#### [ABOUT THIS TASK]
Produce the listing below again, exactly as shown.

#### [INFORMATION SUPPLIED]
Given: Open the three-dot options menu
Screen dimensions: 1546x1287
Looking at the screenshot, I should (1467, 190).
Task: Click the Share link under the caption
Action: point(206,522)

#### [FINAL ANSWER]
Given: Open the three-dot options menu
Screen dimensions: 1546x1287
Looking at the screenshot, I should (1467, 190).
Task: Click the Share link under the caption
Action: point(206,522)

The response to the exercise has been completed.